Create a 2nd dataflow to calculate the checksums. Use a SQL transform as source:
Open the SQL – Transform Editor. Enter the SQL text as:
SELECT PKCOL, hash_sha256( to_binary(PKCOL) , to_binary(ifnull(INT1,0)) , to_binary(ifnull(INT2,0)) , to_binary(ifnull(DATE1,'')) , to_binary(ifnull(INT3,0)) , to_binary(ifnull(INT4,0)) , to_binary(ifnull(INT5,'')) , to_binary(ifnull(TXT01,'')) , to_binary(ifnull(TXT02,'')) , to_binary(ifnull(INT6,0)) , to_binary(ifnull(TXT03,'')) , to_binary(ifnull(TXT04,'')) , to_binary(ifnull(INT7,0)) , to_binary(ifnull(DEC1,0)) , to_binary(ifnull(TXT05,'')) , to_binary(ifnull(DEC2,0)) , to_binary(ifnull(TXT06,'')) , to_binary(ifnull(DEC3,0)) , to_binary(ifnull(TXT07,'')) , to_binary(ifnull(INT8,0)) , to_binary(ifnull(TXT08,'')) , to_binary(ifnull(TXT09,'')) , to_binary(ifnull(INT9,0.0)) , to_binary(ifnull(DEC4,0.0)) , to_binary(ifnull(DEC5,0)) , to_binary(ifnull(TXT10,'')) , to_binary(ifnull(TXT11,'')) , to_binary(ifnull(DEC6,0)) , to_binary(ifnull(TXT12,'')) , to_binary(ifnull(TXT13,'')) , to_binary(ifnull(DATE2,'')) ) as hash_value FROM MY_SOURCE_TABLE
Column PKCOL is the primary key column of MY_SOURCE_TABLE that has several additional numeric, date and varchar columns.
Then select the Update schema button. And close the Editor window.
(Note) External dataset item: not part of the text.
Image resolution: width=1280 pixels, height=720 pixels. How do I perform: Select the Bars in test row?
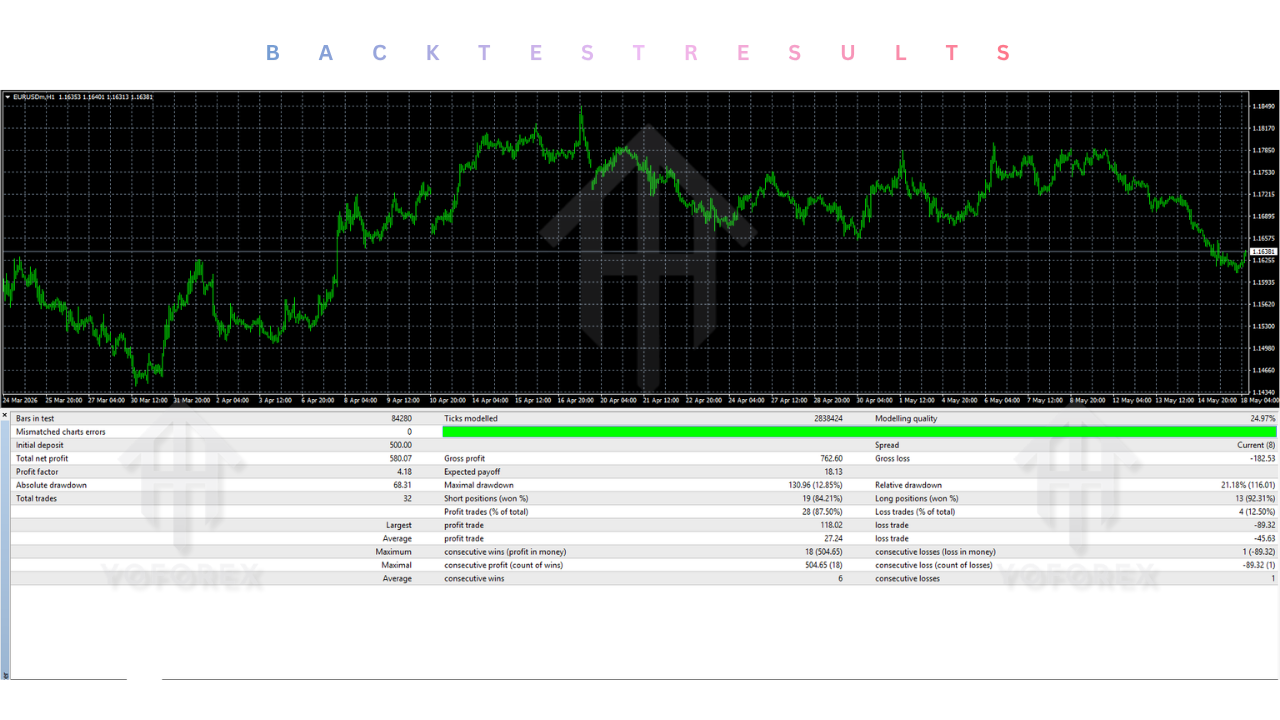tap(213, 418)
The SQL transform prevents full SQL-pushdown to HANA, so all data is passing thru SAP Data Services memory. Because the data size is relatively small (2 columns only) compared to the full source table size, performance gains may be high.
Create a 3rd dataflow to calculate the delta:
The Table_Comparison compares the input data to CHECKSUM_MINUS1 (current to previous data set).
The Map_Operation maps all Input row types to Normal. And registers the type of operation in the additional column.
Because there’s one comparison column only, the operation will run much quicker, too.
When you run the 3 dataflows in sequence, the DELTA table will contain the primary key column of all new, updated and deleted records, with the type of operation.
You can now join DELTA and MY_SOURCE_TABLE to limit the size of the input data set. Apply the necessary transformations to that subset. And use a Map_CDC_Operation to eventually apply the results to the target.